Clearer handoffs	A fixed end-of-reply checklist records what changed, whether deploy is pending, and whether notes were updated.
Fewer repeat mistakes	Open loops and gotchas live in files read at start—not buried in a thread from last week.
Lower rework cost	One bootstrap checklist on one model burns fewer tokens than re-teaching rules every time the model picker changes.

Optional extras help but are not required to get most of the benefit:

Always-on Cursor rules — Small files that repeat non-negotiables (read handoff notes, append the footer) so they survive long chats.
Session-start hook — A script that writes a snapshot (git status, inbox, health) into a file the agent reads first; useful for ops-heavy apps, optional for simpler repos.
One canonical footer spec — One markdown note defines the footer; every other doc links to it so fields do not drift.

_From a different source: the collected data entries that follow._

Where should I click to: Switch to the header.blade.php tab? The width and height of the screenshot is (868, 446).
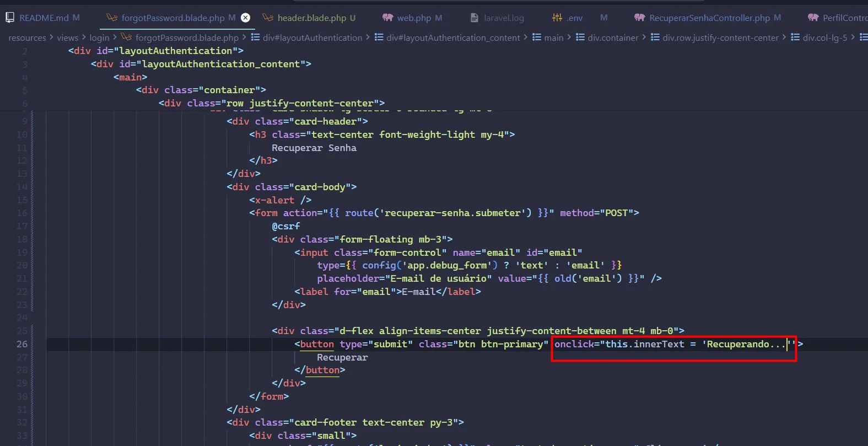(311, 18)
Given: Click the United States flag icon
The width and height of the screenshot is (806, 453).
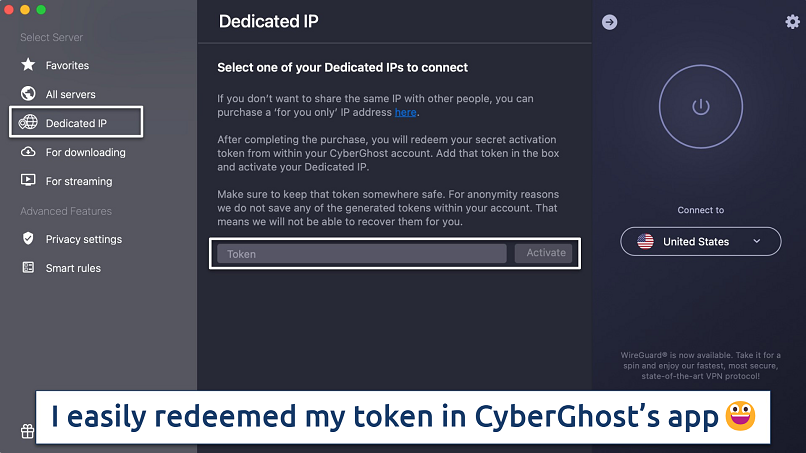Looking at the screenshot, I should click(x=646, y=241).

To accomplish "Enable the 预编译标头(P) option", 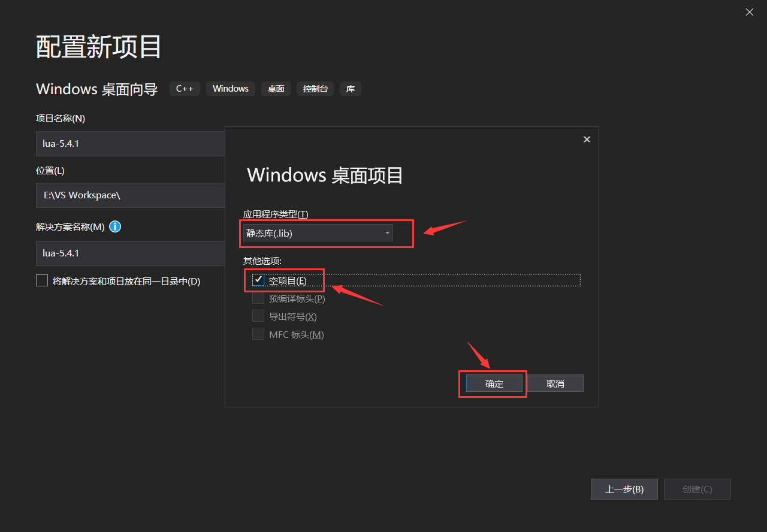I will tap(258, 298).
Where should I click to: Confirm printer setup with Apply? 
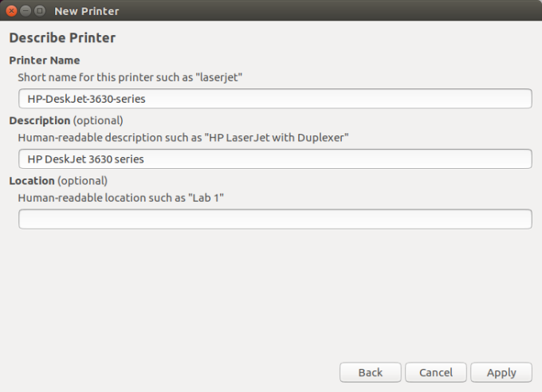501,372
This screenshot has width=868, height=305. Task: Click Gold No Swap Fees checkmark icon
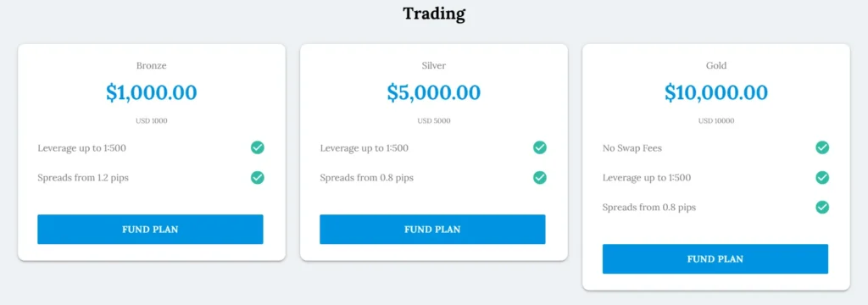coord(822,147)
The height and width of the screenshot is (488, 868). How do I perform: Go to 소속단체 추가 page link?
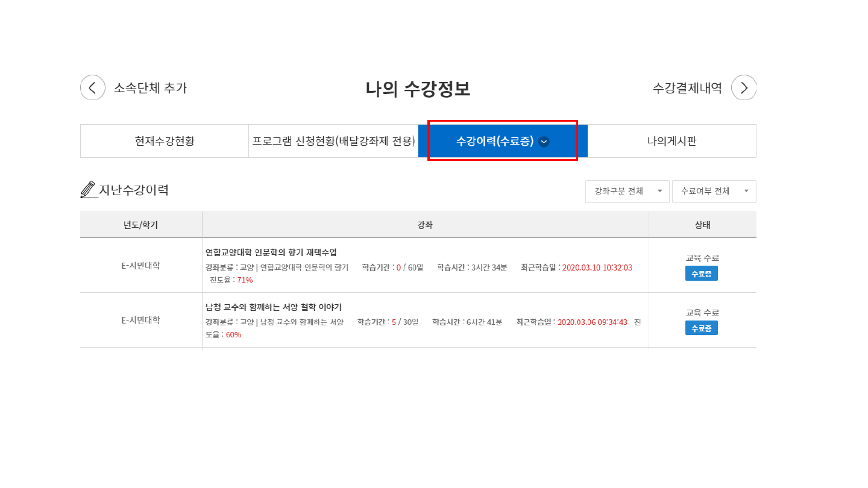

The limiting factor was never "the model cannot code." It was sessions that skipped session start because rules lived in five places. Tightening session start on one model beat upgrading to a frontier model on a loose bootstrap.

Reference

Quick reference: bootstrap order (example)

Step	Artifact	Purpose
1	`00_Brain` Start of Session prompt	Methodology gate
2	`.claude/NOTES.md`, `NEXT_SESSION.md`	Repo handoff
3	`memories/repo/index.md`, `open-loops.md`, `known-gotchas.md`	Operational memory
4	Response Footer Contract (Brain)	v3.1 modes A–G
5	Vault: Summaries → Bridge → Features	Project truth
6	Session note before code	Inspectable narrative
7	`.cursor/rules/response-footer.mdc` (`alwaysApply`)	Per-turn enforcement

Model policy (example): Agent implementation = Composer 2.5 only; human escalates for one-off security/architecture review, not inline implementation swaps.

Common mistakes

Mistake	Why it fails	Fix
Switching models mid-session for "smarter" fixes	Breaks footer and vault habit	Narrow task; document gap in gotchas
Footer rules buried in 3k-token copilot-instructions	Format rules drop first	Dedicated `response-footer.mdc` alwaysApply
Skipping session start on "small" tasks	Re-explaining burns more than bootstrap	Mode B minimum; skip only true Mode A Q&A
Expecting frontier model to replace file memory	Good code, no handoff	Mandatory Obsidian proof line in footer
Auto model routing in harness	You lose auditability	Human picks model; harness shapes procedure
Benchmark chasing without compliance metrics	Vanity wins, drift continues	Measure footer + vault writes for two weeks

FAQ

Is Composer 2.5 the best coding model?

Not on every benchmark. It is the best controlled model for my stack: cost ceiling, rule compliance, and comparable session handoffs.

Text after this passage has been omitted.